> [Aim of the exercise]: Would you please repeat the data exactly as given?

> [Records shown]:
####

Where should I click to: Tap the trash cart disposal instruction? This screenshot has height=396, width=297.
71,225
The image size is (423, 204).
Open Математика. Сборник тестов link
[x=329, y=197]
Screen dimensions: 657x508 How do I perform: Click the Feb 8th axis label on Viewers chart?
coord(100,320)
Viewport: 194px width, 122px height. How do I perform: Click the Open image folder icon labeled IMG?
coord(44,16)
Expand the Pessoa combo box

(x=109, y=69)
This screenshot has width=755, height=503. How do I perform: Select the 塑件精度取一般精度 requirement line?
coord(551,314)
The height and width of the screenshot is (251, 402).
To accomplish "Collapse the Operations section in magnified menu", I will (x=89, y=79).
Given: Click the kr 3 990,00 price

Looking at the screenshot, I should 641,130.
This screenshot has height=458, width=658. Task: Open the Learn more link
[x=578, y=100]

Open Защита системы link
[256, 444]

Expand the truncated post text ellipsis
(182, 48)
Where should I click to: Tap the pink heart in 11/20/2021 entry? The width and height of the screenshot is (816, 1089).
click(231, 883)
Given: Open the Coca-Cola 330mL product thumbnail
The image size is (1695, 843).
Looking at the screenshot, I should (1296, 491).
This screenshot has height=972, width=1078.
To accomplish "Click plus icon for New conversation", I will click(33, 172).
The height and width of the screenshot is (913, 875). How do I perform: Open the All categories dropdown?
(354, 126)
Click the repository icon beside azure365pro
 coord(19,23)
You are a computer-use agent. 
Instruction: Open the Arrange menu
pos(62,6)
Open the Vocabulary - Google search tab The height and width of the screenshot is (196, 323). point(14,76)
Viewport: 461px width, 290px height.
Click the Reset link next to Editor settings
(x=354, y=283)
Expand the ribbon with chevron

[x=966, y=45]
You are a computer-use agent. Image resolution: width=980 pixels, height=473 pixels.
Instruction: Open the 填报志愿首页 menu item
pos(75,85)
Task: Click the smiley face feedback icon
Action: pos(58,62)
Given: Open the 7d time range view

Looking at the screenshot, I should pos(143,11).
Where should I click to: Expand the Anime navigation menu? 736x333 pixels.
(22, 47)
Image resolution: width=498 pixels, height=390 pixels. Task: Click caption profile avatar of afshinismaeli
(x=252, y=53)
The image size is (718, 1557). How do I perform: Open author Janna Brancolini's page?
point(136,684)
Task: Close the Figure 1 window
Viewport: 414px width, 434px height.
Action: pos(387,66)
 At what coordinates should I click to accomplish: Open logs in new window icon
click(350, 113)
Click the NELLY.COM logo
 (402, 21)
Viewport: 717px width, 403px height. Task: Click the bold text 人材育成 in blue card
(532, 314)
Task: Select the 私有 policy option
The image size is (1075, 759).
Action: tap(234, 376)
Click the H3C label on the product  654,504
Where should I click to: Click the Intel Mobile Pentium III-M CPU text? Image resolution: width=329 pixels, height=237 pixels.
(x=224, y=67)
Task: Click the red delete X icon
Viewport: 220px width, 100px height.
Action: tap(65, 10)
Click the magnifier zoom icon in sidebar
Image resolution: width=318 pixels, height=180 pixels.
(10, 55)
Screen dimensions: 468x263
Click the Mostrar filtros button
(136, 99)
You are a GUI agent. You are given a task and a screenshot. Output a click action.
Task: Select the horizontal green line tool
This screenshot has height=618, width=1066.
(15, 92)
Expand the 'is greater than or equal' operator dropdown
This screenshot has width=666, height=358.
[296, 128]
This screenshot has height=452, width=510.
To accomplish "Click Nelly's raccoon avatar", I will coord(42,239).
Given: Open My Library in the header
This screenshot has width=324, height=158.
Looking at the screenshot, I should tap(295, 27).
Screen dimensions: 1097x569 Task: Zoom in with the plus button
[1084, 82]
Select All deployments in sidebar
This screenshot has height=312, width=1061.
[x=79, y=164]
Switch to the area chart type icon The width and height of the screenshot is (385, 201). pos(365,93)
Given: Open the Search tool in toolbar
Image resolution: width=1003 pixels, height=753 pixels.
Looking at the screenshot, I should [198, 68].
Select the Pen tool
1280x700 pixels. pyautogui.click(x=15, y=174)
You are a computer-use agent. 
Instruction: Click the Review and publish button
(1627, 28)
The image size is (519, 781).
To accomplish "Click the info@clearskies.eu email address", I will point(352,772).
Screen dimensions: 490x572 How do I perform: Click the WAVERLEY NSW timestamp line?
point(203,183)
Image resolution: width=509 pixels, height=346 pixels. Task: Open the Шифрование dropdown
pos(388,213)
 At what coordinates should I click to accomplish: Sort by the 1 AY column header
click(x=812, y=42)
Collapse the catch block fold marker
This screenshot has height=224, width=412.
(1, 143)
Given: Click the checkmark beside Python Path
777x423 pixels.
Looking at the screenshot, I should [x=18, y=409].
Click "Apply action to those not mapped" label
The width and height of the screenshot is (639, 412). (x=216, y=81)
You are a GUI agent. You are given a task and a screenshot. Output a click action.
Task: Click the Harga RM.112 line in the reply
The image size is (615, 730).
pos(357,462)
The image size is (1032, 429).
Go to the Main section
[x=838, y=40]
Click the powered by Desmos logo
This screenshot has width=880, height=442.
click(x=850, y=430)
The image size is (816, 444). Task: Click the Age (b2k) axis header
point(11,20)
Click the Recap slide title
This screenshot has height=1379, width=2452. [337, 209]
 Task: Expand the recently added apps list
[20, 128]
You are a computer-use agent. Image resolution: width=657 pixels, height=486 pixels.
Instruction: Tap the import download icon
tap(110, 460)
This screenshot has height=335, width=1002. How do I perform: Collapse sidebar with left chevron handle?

####

> [Answer below]:
Where should I click to: Tap the trash cart disposal instruction? This screenshot has height=396, width=297.
71,225
The image size is (423, 204).
Open Математика. Сборник тестов link
[x=329, y=197]
Screen dimensions: 657x508 How do I perform: Click the Feb 8th axis label on Viewers chart?
coord(100,320)
Viewport: 194px width, 122px height. How do I perform: Click the Open image folder icon labeled IMG?
coord(44,16)
Expand the Pessoa combo box

(x=109, y=69)
This screenshot has width=755, height=503. How do I perform: Select the 塑件精度取一般精度 requirement line?
coord(551,314)
The height and width of the screenshot is (251, 402).
To accomplish "Collapse the Operations section in magnified menu", I will (x=89, y=79).
Given: Click the kr 3 990,00 price

Looking at the screenshot, I should 641,130.
This screenshot has height=458, width=658. Task: Open the Learn more link
[x=578, y=100]

Open Защита системы link
[256, 444]

Expand the truncated post text ellipsis
(182, 48)
Where should I click to: Tap the pink heart in 11/20/2021 entry? The width and height of the screenshot is (816, 1089).
click(231, 883)
Given: Open the Coca-Cola 330mL product thumbnail
The image size is (1695, 843).
Looking at the screenshot, I should (1296, 491).
This screenshot has height=972, width=1078.
To accomplish "Click plus icon for New conversation", I will click(33, 172).
The height and width of the screenshot is (913, 875). How do I perform: Open the All categories dropdown?
(354, 126)
Click the repository icon beside azure365pro
 coord(19,23)
You are a computer-use agent. 
Instruction: Open the Arrange menu
pos(62,6)
Open the Vocabulary - Google search tab The height and width of the screenshot is (196, 323). point(14,76)
Viewport: 461px width, 290px height.
Click the Reset link next to Editor settings
(x=354, y=283)
Expand the ribbon with chevron

[x=966, y=45]
You are a computer-use agent. Image resolution: width=980 pixels, height=473 pixels.
Instruction: Open the 填报志愿首页 menu item
pos(75,85)
Task: Click the smiley face feedback icon
Action: pos(58,62)
Given: Open the 7d time range view

Looking at the screenshot, I should pos(143,11).
Where should I click to: Expand the Anime navigation menu? 736x333 pixels.
(22, 47)
Image resolution: width=498 pixels, height=390 pixels. Task: Click caption profile avatar of afshinismaeli
(x=252, y=53)
The image size is (718, 1557). How do I perform: Open author Janna Brancolini's page?
point(136,684)
Task: Close the Figure 1 window
Viewport: 414px width, 434px height.
Action: pos(387,66)
 At what coordinates should I click to accomplish: Open logs in new window icon
click(350, 113)
Click the NELLY.COM logo
 (402, 21)
Viewport: 717px width, 403px height. Task: Click the bold text 人材育成 in blue card
(532, 314)
Task: Select the 私有 policy option
The image size is (1075, 759).
Action: tap(234, 376)
Click the H3C label on the product  654,504
Where should I click to: Click the Intel Mobile Pentium III-M CPU text? Image resolution: width=329 pixels, height=237 pixels.
(x=224, y=67)
Task: Click the red delete X icon
Viewport: 220px width, 100px height.
Action: tap(65, 10)
Click the magnifier zoom icon in sidebar
Image resolution: width=318 pixels, height=180 pixels.
(10, 55)
Screen dimensions: 468x263
Click the Mostrar filtros button
(136, 99)
You are a GUI agent. You are given a task and a screenshot. Output a click action.
Task: Select the horizontal green line tool
This screenshot has height=618, width=1066.
(15, 92)
Expand the 'is greater than or equal' operator dropdown
This screenshot has width=666, height=358.
[296, 128]
This screenshot has height=452, width=510.
To accomplish "Click Nelly's raccoon avatar", I will coord(42,239).
Given: Open My Library in the header
This screenshot has width=324, height=158.
Looking at the screenshot, I should tap(295, 27).
Screen dimensions: 1097x569 Task: Zoom in with the plus button
[1084, 82]
Select All deployments in sidebar
This screenshot has height=312, width=1061.
[x=79, y=164]
Switch to the area chart type icon The width and height of the screenshot is (385, 201). pos(365,93)
Given: Open the Search tool in toolbar
Image resolution: width=1003 pixels, height=753 pixels.
Looking at the screenshot, I should [198, 68].
Select the Pen tool
1280x700 pixels. pyautogui.click(x=15, y=174)
You are a computer-use agent. 
Instruction: Click the Review and publish button
(1627, 28)
The image size is (519, 781).
To accomplish "Click the info@clearskies.eu email address", I will point(352,772).
Screen dimensions: 490x572 How do I perform: Click the WAVERLEY NSW timestamp line?
point(203,183)
Image resolution: width=509 pixels, height=346 pixels. Task: Open the Шифрование dropdown
pos(388,213)
 At what coordinates should I click to accomplish: Sort by the 1 AY column header
click(x=812, y=42)
Collapse the catch block fold marker
This screenshot has height=224, width=412.
(1, 143)
Given: Click the checkmark beside Python Path
777x423 pixels.
Looking at the screenshot, I should [x=18, y=409].
Click "Apply action to those not mapped" label
The width and height of the screenshot is (639, 412). (x=216, y=81)
You are a GUI agent. You are given a task and a screenshot. Output a click action.
Task: Click the Harga RM.112 line in the reply
The image size is (615, 730).
pos(357,462)
The image size is (1032, 429).
Go to the Main section
[x=838, y=40]
Click the powered by Desmos logo
This screenshot has width=880, height=442.
click(x=850, y=430)
The image size is (816, 444). Task: Click the Age (b2k) axis header
point(11,20)
Click the Recap slide title
This screenshot has height=1379, width=2452. [337, 209]
 Task: Expand the recently added apps list
[20, 128]
You are a computer-use agent. Image resolution: width=657 pixels, height=486 pixels.
Instruction: Tap the import download icon
tap(110, 460)
This screenshot has height=335, width=1002. How do I perform: Collapse sidebar with left chevron handle?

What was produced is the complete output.